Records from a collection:
+ + + +
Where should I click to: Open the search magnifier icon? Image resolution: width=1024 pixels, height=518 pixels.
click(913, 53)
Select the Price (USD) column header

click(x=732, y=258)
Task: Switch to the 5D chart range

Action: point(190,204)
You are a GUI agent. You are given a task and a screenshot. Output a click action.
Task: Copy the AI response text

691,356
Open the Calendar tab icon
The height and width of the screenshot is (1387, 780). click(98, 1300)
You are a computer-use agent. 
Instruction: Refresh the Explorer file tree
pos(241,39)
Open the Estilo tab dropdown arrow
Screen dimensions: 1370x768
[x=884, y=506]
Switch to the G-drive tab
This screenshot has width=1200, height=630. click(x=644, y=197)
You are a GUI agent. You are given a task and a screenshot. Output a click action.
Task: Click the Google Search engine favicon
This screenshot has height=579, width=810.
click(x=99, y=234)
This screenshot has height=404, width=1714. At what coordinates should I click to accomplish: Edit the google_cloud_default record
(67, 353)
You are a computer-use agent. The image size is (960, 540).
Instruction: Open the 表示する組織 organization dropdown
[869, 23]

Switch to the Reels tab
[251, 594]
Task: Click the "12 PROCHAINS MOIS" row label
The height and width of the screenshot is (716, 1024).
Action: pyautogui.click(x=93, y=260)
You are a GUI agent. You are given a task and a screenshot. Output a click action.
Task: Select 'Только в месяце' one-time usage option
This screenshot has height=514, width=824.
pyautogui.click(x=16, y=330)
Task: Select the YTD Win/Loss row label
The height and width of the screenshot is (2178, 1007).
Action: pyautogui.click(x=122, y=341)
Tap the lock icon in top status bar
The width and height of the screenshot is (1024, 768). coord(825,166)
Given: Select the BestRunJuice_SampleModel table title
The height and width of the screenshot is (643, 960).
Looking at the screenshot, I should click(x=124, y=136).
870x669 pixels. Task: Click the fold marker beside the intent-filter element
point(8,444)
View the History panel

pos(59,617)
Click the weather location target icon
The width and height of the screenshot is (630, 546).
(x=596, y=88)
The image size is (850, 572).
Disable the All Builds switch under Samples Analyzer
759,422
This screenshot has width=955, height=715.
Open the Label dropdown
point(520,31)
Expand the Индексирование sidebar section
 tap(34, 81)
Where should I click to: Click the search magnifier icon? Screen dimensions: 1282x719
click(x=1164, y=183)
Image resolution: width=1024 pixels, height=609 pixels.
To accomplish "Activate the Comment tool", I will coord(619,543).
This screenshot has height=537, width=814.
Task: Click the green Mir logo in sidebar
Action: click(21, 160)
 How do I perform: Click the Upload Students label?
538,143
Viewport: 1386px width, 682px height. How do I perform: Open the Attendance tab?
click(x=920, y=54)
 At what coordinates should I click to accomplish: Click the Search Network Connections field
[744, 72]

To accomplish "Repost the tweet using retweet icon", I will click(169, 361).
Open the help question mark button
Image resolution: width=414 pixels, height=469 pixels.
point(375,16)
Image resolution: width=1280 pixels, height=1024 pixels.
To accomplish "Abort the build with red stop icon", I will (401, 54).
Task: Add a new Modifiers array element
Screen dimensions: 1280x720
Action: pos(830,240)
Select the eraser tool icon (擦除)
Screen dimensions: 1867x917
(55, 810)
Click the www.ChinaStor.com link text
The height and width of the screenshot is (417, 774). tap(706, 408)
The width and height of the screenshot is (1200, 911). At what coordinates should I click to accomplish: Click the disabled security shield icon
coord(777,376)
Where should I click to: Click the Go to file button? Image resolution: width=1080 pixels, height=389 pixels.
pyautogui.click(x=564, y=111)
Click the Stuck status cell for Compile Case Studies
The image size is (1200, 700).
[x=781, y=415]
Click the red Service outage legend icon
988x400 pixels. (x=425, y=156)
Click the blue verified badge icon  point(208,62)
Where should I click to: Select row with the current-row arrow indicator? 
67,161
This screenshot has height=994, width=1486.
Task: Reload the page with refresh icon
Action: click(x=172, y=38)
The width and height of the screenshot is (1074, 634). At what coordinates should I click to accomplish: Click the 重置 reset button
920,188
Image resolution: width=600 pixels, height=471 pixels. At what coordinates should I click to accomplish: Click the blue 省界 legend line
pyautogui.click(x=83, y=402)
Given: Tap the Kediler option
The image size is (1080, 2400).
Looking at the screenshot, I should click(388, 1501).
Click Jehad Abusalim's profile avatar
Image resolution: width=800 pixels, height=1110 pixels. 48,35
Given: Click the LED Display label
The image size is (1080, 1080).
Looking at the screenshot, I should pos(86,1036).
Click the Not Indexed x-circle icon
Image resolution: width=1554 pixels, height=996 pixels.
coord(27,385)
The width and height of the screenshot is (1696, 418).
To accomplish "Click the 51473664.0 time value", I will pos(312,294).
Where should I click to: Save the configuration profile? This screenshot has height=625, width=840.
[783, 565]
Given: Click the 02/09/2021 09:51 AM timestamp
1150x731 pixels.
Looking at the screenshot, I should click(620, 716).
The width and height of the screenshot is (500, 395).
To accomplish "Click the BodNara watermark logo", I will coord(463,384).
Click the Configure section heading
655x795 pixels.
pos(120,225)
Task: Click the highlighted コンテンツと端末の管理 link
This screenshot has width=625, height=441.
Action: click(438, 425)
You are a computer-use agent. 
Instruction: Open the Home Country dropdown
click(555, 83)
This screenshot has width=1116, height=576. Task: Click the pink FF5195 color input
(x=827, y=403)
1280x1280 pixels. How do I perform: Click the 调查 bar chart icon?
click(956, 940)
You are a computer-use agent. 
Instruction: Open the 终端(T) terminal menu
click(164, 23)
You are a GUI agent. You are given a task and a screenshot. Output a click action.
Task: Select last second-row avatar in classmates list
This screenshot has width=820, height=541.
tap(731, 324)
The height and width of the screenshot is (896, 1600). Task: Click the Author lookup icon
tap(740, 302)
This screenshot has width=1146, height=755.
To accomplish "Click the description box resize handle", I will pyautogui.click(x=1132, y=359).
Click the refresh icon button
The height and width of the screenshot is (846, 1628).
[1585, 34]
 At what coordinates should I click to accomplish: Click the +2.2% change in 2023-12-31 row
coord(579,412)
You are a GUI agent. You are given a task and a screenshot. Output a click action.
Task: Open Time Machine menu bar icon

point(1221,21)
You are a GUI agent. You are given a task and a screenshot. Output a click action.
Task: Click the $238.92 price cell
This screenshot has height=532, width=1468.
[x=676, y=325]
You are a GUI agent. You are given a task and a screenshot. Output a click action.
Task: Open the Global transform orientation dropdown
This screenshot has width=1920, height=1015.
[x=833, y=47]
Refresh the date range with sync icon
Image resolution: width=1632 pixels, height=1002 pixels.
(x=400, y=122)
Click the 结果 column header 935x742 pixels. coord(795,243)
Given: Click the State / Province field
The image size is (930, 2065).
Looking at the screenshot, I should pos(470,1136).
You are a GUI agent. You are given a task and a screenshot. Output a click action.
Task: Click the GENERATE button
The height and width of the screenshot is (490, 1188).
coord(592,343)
+ + + +
Assignment: Please give an exact copy of the lines above, beginning with the line containing "Image resolution: width=1280" and running through the line containing "Given: Click the LED Display label", and of no other lines.

Response to this task:
Image resolution: width=1280 pixels, height=1024 pixels.
To accomplish "Abort the build with red stop icon", I will (401, 54).
Task: Add a new Modifiers array element
Screen dimensions: 1280x720
Action: pos(830,240)
Select the eraser tool icon (擦除)
Screen dimensions: 1867x917
(55, 810)
Click the www.ChinaStor.com link text
The height and width of the screenshot is (417, 774). tap(706, 408)
The width and height of the screenshot is (1200, 911). At what coordinates should I click to accomplish: Click the disabled security shield icon
coord(777,376)
Where should I click to: Click the Go to file button? Image resolution: width=1080 pixels, height=389 pixels.
pyautogui.click(x=564, y=111)
Click the Stuck status cell for Compile Case Studies
The image size is (1200, 700).
[x=781, y=415]
Click the red Service outage legend icon
988x400 pixels. (x=425, y=156)
Click the blue verified badge icon  point(208,62)
Where should I click to: Select row with the current-row arrow indicator? 
67,161
This screenshot has height=994, width=1486.
Task: Reload the page with refresh icon
Action: click(x=172, y=38)
The width and height of the screenshot is (1074, 634). At what coordinates should I click to accomplish: Click the 重置 reset button
920,188
Image resolution: width=600 pixels, height=471 pixels. At what coordinates should I click to accomplish: Click the blue 省界 legend line
pyautogui.click(x=83, y=402)
Given: Tap the Kediler option
The image size is (1080, 2400).
Looking at the screenshot, I should click(388, 1501).
Click Jehad Abusalim's profile avatar
Image resolution: width=800 pixels, height=1110 pixels. 48,35
Given: Click the LED Display label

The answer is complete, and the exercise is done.